The initial difficulties in feeding are easy to overcome. The techniques of new-borns' feeding are something that all parents get easily familiar with and soon discover with relief that the baby gains weight satisfactorily.


  • The nipple and the areola may clog the vacuum in the cleft, thus facilitating the milk’s intake.
  • The exercise with slight pressure with the fingers in the area of the areola can help milk flow.
  • The preliminary kneading of the breast facilitates the milk’s accumulation in the area of the nipple and allows it to run easily.
  • If difficulties persist, it may be preferable to pump the milk with a breast pump and give it to the baby with bottle.


  • The nipple that is going to be used should be soft.
  • We do not recommend the use of special nipples for cleft palate that are available in the market, because they are bulky and are hardly tolerated by the infant. We recommend instead, rubber nipples, which soften with prolonged boiling.
  • Carving criss-cross the nipple with a pair of scissors, growing the opening and it is facilitated the flow of the milk or formula.
  • It is further recommended to use plastic baby bottles that can be compressed, thereby increasing the flow.
  • Finally, if all the above mentioned prove insufficient, specially designed baby bottles may be used, such as the baby bottle HABERMAN (available in Greece. Usage shown on a special film on YOUTUBE), or the baby bottle MEAD JOHNSON (that you can only procure online).
  • The baby bottles do not require sterilization after each use. Washing with warm water and soap is enough.

Μπιμπερό HabermanΜπιμπερό Mead Johnson


The feeding of new-borns with cleft palate (and cleft lip) differs in some points from the usual new-borns' feeding.

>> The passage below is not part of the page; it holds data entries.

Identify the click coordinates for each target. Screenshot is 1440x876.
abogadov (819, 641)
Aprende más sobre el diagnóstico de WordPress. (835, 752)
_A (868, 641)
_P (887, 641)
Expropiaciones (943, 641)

  • The infants with cleft intake less quantity per meal, but they need more frequent meals.
  • During feeding, the infant should be held in an upright position in order to facilitate swallowing.
  • If the baby sneezes during feeding and throws milk from the nose, this does not mean that he/she is drowning. Simply, wipe the nose with a clean handkerchief.
  • The meal should not take more than 30 minutes. If it lasts longer, it is an indication of overexertion on his/her part and the technique should be adapted.
  • After each meal you must have the infant upright and with slightly heeltaps to the back help him/her to burp.

Indication of sufficient food intake is the normal weight gain. If he/she is not gaining weight properly, certain adjustments should be made in consultation with your pediatrician.